Martin Heidegger et le langage

Pieter Bruegel the Elder - The Tower of Babel (Vienna) - Google Art Project - edited

Martin Heidegger n'a cessé depuis son séjour à Marbourg jusqu'à sa dernière œuvre, Acheminement vers la parole[1], de questionner l'essence du langage, au-delà de sa fonction de communication. L'homme « parle », c'est la « dimension apophantique », déjà décrite par Aristote, mais le langage, ou plutôt le « parler » peut-il être pensé à partir de lui-même, détaché de la constitution ontologique de l'être humain, dans une relation directe à l'être, c'est-à-dire dans sa fonction qui est de révéler et de découvrir ? Plus généralement, comment comprendre le langage dans la dimension d'ouverture où l'« être humain » répond à ce qui est[2].
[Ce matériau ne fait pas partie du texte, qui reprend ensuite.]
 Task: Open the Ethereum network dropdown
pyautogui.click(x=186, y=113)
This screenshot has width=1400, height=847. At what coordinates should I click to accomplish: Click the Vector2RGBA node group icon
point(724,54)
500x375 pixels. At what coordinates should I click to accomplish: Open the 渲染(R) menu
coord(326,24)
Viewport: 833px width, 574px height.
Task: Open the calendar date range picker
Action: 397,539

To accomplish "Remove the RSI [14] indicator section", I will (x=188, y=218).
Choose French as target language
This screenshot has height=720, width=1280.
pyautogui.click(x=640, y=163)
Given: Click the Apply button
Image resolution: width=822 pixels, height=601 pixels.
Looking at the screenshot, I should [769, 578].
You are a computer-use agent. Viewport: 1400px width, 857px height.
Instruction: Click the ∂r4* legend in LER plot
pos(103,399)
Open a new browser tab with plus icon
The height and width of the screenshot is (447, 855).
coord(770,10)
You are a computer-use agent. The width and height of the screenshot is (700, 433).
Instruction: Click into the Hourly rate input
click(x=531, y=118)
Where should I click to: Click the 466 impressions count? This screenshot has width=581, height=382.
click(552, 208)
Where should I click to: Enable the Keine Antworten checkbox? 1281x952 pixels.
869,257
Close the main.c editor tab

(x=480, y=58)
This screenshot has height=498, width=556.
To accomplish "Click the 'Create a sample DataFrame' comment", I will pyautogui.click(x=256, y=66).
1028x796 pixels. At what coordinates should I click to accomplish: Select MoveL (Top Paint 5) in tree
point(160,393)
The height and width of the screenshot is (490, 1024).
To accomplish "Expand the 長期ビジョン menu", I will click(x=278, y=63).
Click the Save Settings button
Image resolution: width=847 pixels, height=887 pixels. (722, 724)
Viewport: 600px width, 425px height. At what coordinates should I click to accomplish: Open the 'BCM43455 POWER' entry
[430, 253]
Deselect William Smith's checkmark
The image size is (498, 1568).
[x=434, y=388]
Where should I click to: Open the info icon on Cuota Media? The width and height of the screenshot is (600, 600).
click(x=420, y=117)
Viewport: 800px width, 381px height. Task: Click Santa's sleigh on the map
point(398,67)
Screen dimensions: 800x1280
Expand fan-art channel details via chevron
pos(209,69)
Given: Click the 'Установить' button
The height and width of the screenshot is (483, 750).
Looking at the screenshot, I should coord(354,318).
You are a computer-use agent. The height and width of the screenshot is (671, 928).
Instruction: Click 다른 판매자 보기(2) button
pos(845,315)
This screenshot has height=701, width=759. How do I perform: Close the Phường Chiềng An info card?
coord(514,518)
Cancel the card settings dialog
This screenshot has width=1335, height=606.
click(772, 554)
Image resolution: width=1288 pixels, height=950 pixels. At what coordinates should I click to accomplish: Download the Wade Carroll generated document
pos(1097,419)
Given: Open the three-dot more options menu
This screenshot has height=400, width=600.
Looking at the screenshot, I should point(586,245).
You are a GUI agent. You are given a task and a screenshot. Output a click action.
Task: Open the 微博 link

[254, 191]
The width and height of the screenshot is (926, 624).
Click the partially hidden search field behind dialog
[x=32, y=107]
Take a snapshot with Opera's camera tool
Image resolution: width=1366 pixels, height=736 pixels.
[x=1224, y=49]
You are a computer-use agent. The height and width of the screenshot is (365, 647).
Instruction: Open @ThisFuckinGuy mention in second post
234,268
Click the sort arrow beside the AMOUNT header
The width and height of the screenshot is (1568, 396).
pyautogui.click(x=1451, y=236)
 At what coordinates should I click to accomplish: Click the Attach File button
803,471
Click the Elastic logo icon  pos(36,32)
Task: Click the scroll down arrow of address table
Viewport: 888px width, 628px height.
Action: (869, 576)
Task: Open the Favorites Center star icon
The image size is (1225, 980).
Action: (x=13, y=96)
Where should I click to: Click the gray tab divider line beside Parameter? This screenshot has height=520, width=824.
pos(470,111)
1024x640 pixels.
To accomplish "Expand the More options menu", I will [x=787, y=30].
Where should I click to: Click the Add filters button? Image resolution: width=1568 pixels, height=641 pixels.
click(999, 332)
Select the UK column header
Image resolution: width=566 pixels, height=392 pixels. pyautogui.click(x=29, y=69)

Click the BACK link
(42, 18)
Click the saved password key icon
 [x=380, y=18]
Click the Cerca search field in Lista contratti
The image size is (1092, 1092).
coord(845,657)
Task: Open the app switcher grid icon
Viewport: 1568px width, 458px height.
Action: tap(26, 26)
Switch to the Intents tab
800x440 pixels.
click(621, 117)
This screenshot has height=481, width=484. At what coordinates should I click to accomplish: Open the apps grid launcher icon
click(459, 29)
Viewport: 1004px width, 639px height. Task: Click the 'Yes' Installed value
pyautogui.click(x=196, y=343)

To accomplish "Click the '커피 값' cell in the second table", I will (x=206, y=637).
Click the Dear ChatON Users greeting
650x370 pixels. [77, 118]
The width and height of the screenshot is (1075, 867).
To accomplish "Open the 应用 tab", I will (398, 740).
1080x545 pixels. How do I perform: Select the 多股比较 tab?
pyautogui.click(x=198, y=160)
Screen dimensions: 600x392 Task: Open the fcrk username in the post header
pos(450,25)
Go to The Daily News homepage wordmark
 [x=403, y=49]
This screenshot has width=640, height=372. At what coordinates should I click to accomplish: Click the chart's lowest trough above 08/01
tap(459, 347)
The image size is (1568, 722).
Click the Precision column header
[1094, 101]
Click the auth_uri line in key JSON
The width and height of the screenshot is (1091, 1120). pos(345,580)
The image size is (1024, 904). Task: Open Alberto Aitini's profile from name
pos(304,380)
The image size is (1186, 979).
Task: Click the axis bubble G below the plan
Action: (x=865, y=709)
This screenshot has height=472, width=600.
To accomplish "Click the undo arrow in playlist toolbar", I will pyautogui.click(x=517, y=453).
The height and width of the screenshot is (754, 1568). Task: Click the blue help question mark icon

Cette dimension « découvrante » (au sens de lever le voile) du langage, que possédait la langue grecque, a été perdue sous l'influence de la doctrine chrétienne de la création, situant toute vérité dans l'intellect divin, pour n'avoir plus qu'une simple fonction de communication en perdant la dimension langagière originaire de la vérité[3]. Après avoir dénoncé la réduction du langage par la tradition à ce seul rang d'instrument de communication entre les hommes, Heidegger creuse dès Être et Temps (1927) le sens existential du « discours », qu'il nomme la Rede . Sur le chemin de l'essence originelle du langage, la voie que va suivre Heidegger, consiste à démontrer, son enracinement dans l'existence même de l'homme, qu'il ne surplombe pas d'en haut, et donc à cesser de le considérer à la manière de la linguistique et des sciences positives, comme un système autonome en lui-même, n'obéissant qu'à ses propres lois[4].

Dans son œuvre ultérieure il cherchera à connecter directement le langage et l'être lui-même au sein de la « parole poétique »[5]. Tout cet effort a été entrepris afin de comprendre les paroles de l'origine, celles des tout premiers penseurs de la Grèce archaïque, ces paroles dont il pense qu'elles nous parlent de l' « être » [6].